Aim >> Rewrite the items from the line with "Click the Add" up to and including the last line, swapping "checkbox" for "tick box" and leaving everything else unchanged.

Entries on target coordinates:
----
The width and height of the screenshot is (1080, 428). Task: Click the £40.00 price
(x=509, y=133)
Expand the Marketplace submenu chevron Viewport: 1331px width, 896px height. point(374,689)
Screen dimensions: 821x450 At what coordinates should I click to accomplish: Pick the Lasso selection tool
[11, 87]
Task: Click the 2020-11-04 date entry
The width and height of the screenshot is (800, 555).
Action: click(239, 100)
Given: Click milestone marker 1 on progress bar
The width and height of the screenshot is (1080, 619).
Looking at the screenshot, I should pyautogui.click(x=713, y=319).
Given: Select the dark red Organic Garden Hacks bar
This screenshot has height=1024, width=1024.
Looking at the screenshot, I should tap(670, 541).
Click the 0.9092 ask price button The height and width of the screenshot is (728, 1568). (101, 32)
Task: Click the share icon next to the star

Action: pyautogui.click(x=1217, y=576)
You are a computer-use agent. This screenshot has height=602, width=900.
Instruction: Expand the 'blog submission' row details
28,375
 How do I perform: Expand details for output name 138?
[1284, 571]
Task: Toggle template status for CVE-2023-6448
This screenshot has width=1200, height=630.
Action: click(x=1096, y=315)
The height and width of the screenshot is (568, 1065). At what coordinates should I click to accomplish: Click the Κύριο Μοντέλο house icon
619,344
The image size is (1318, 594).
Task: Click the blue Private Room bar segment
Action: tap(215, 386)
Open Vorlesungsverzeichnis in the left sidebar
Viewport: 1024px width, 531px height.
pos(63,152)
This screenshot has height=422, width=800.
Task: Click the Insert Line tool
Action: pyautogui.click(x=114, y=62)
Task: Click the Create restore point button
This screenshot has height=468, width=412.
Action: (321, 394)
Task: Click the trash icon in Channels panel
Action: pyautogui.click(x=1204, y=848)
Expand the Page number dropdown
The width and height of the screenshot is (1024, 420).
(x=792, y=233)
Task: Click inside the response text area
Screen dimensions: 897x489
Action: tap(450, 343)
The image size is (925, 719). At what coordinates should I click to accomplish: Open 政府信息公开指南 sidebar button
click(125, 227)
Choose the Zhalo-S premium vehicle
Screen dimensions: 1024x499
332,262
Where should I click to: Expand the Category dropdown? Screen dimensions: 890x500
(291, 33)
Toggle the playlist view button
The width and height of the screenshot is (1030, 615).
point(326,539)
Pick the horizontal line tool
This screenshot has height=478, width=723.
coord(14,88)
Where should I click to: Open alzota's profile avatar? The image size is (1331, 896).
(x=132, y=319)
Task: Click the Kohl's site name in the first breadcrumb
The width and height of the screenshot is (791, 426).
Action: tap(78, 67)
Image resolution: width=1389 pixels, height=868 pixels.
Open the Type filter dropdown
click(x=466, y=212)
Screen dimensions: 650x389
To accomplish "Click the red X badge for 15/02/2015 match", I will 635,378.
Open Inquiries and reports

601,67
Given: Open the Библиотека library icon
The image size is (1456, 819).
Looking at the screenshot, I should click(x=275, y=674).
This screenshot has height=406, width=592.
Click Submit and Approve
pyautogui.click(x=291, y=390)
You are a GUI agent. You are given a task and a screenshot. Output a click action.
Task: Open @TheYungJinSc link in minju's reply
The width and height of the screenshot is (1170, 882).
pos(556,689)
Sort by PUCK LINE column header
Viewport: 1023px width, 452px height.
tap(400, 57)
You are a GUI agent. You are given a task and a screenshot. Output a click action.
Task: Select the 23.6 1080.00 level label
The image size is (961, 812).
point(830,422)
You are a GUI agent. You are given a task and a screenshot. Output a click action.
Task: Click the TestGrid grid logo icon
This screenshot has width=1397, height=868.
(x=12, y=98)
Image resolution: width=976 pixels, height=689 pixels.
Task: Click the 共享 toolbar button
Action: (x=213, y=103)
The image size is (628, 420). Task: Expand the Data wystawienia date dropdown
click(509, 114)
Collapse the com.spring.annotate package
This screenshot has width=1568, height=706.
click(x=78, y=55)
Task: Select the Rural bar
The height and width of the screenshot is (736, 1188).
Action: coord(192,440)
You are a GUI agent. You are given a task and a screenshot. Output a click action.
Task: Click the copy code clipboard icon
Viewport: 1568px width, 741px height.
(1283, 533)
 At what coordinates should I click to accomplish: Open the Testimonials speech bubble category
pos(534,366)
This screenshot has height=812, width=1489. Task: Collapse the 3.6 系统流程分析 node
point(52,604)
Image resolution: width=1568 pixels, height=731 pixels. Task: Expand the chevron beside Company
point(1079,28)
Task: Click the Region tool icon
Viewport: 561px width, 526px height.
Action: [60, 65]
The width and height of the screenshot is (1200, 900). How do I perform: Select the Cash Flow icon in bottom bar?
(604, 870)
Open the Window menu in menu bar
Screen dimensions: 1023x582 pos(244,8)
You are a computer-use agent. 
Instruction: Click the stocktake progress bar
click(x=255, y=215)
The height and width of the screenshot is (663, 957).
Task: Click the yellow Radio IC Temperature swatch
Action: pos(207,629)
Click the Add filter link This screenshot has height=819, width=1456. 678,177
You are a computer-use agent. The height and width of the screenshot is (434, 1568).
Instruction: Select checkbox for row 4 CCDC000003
----
Written response >>
Click the Add filter link This screenshot has height=819, width=1456. 678,177
You are a computer-use agent. The height and width of the screenshot is (434, 1568).
Instruction: Select tick box for row 4 CCDC000003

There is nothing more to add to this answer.